[Problem details]:
Go through the data and tally the lines that include "computer". The reply is that number alone.

[Supplied data]:
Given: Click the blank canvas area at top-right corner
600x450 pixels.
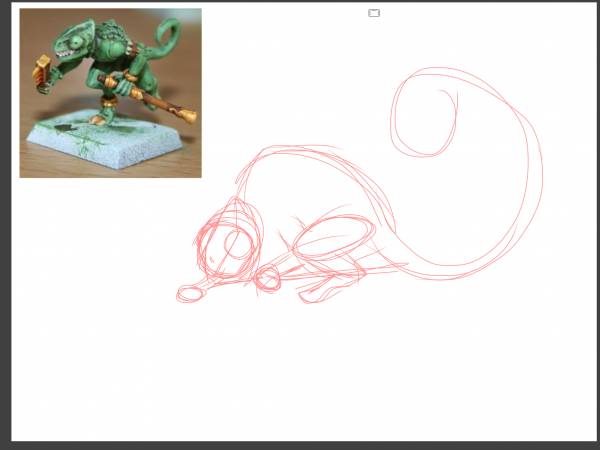Looking at the screenshot, I should 550,40.
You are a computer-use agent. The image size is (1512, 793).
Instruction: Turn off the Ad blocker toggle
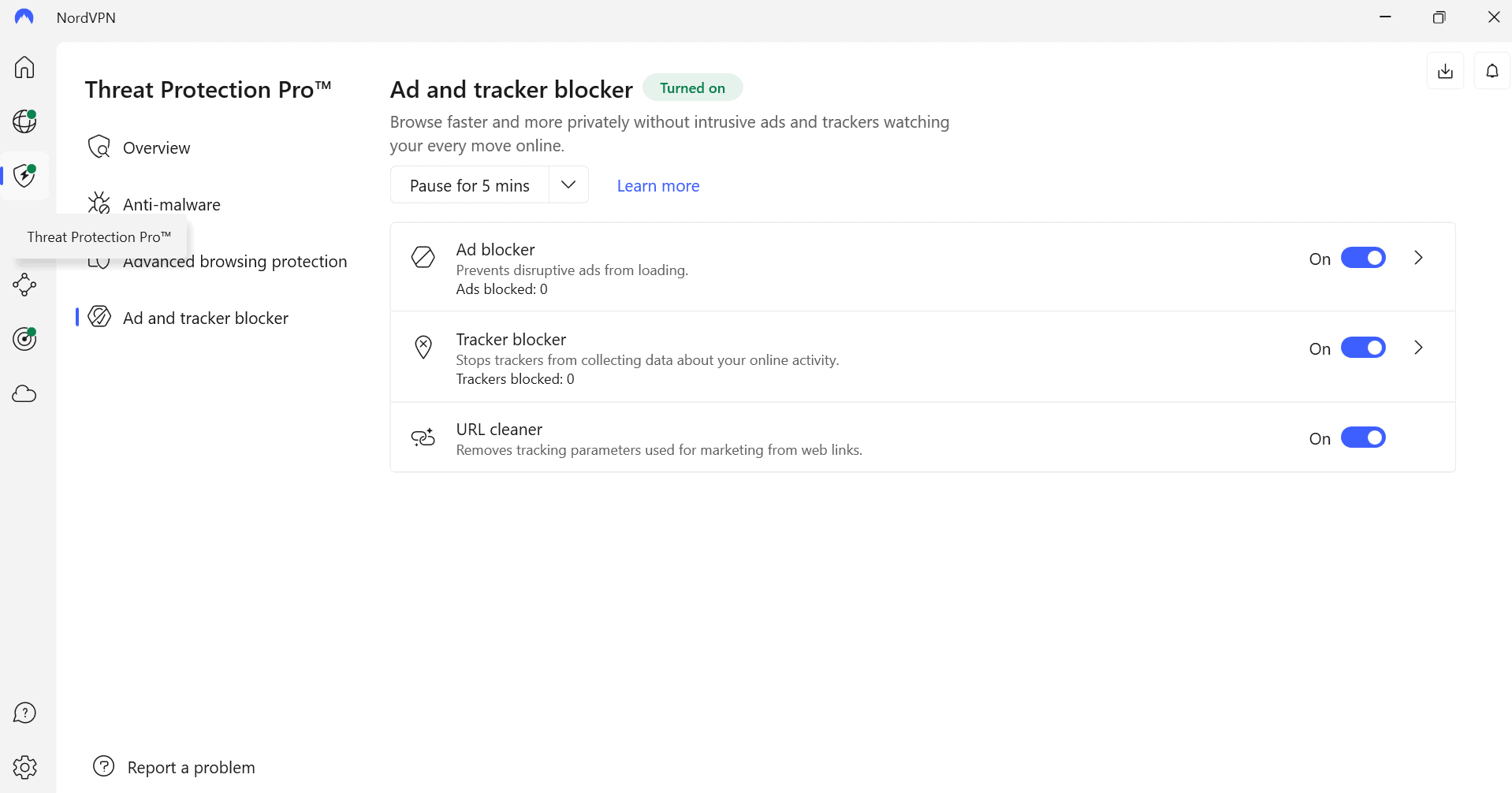(1363, 258)

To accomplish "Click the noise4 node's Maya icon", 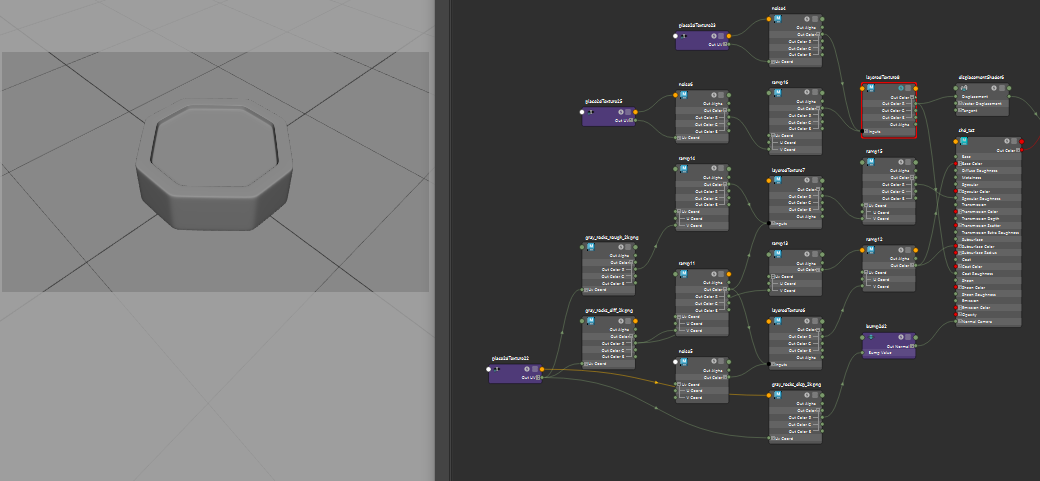I will [777, 18].
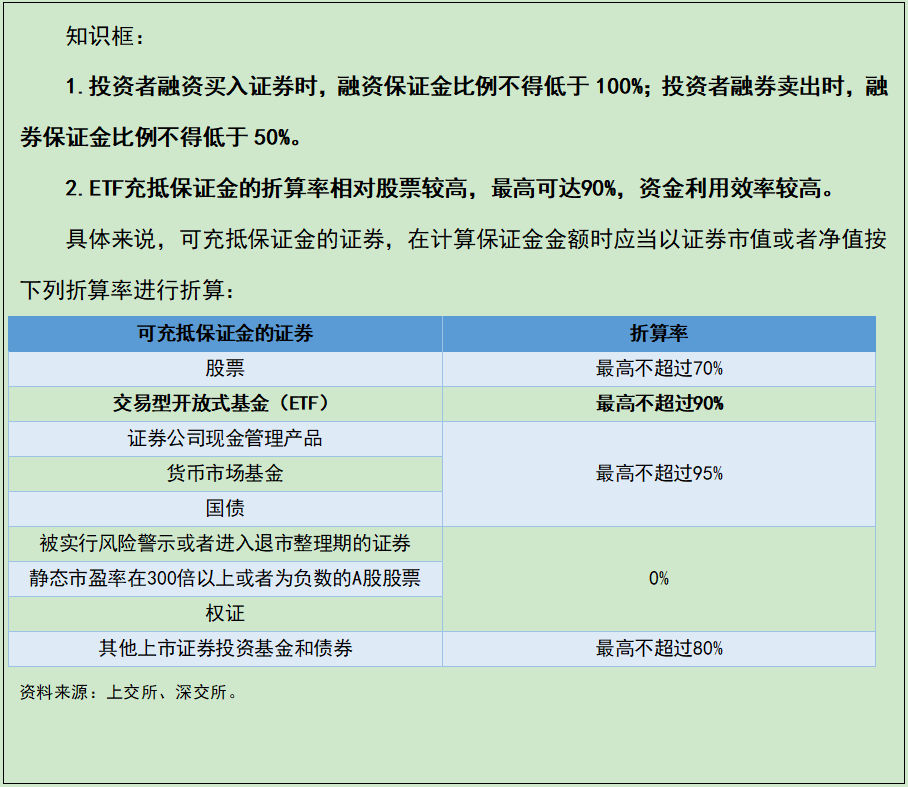Click the 最高不超过70% cell
Viewport: 908px width, 787px height.
click(660, 368)
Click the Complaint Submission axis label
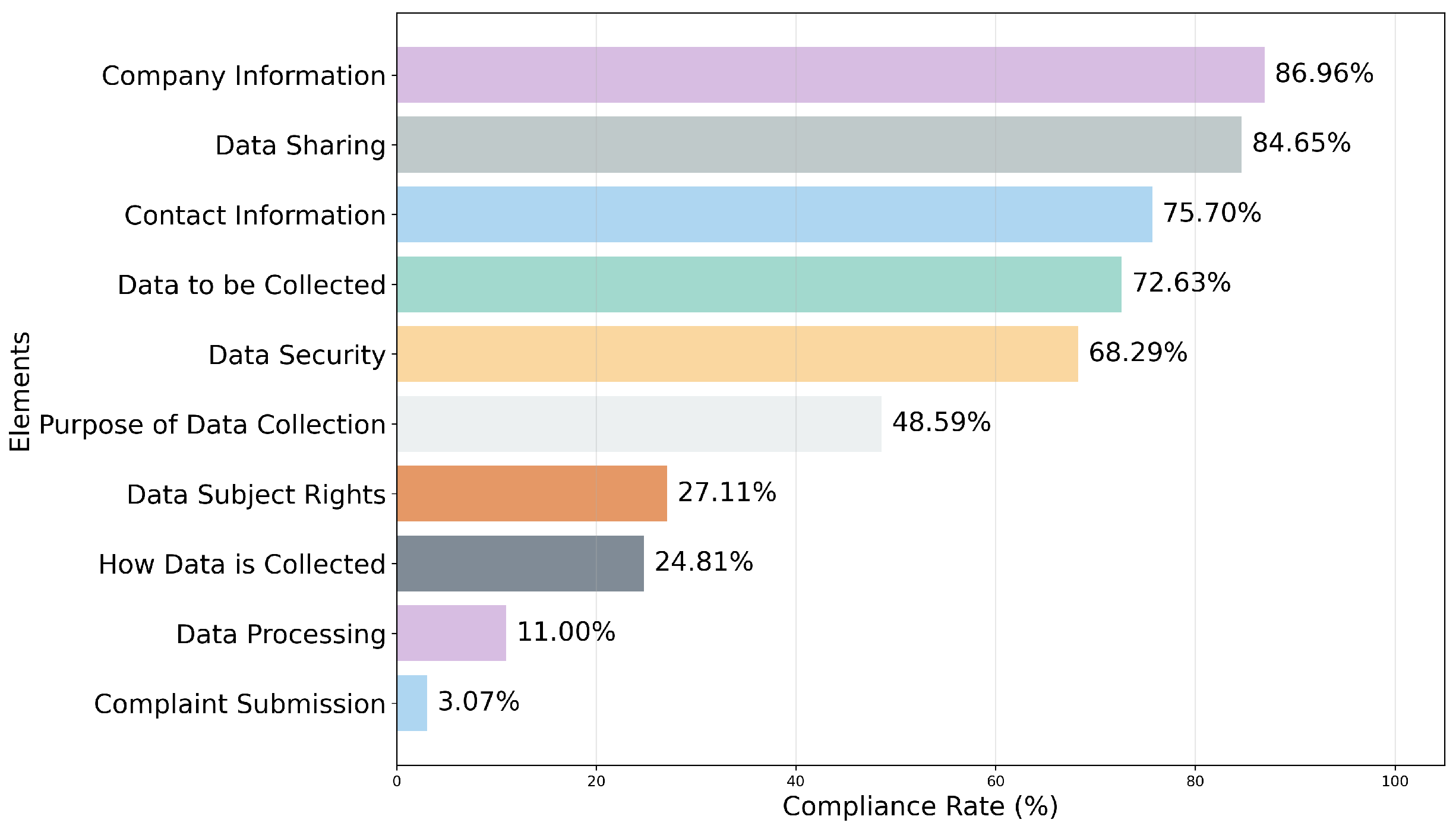The image size is (1456, 829). [240, 704]
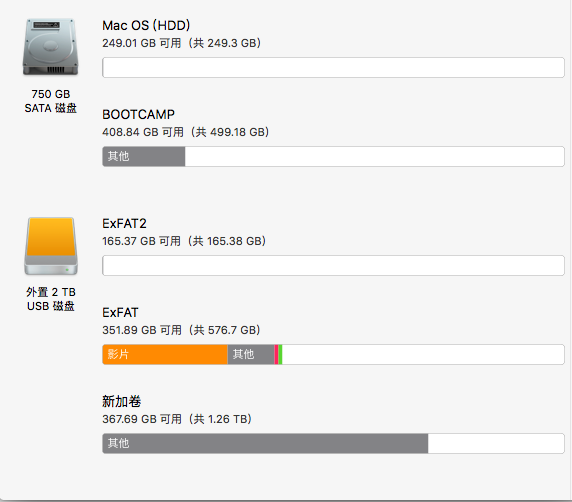Click the internal 750 GB hard drive icon
The image size is (572, 502).
(51, 47)
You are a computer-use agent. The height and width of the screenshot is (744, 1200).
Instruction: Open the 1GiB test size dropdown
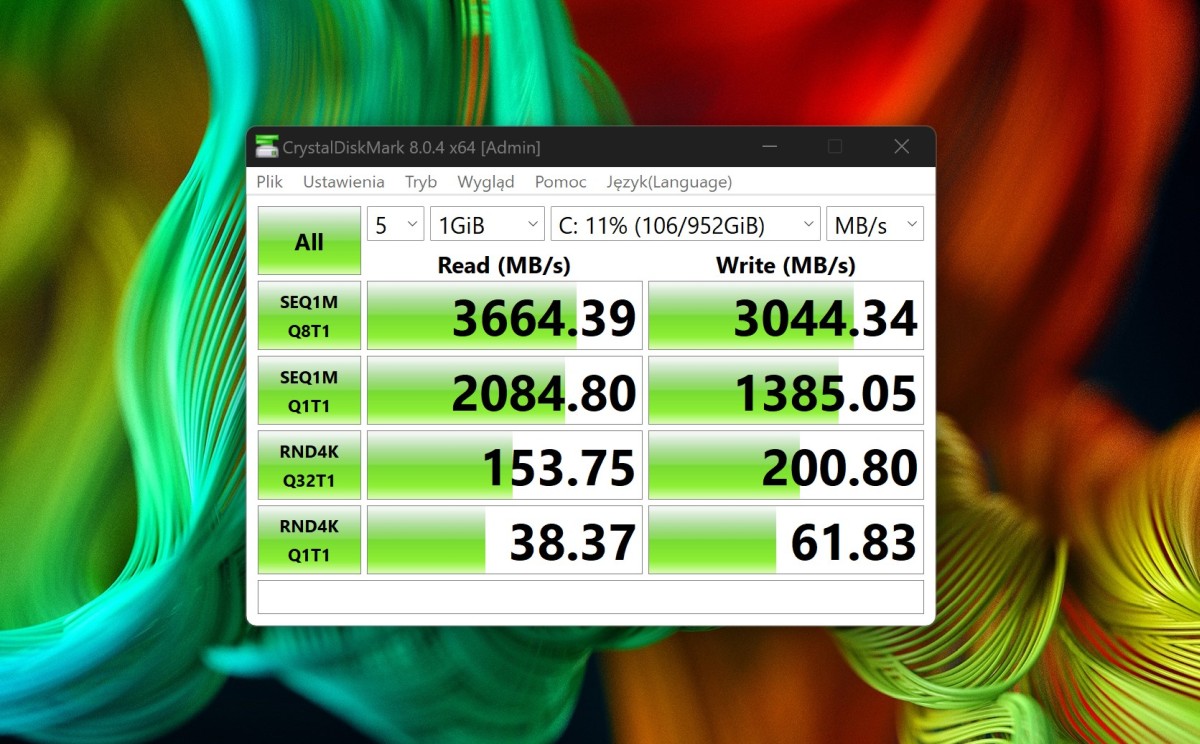pyautogui.click(x=487, y=225)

[Reply to the exercise]:
2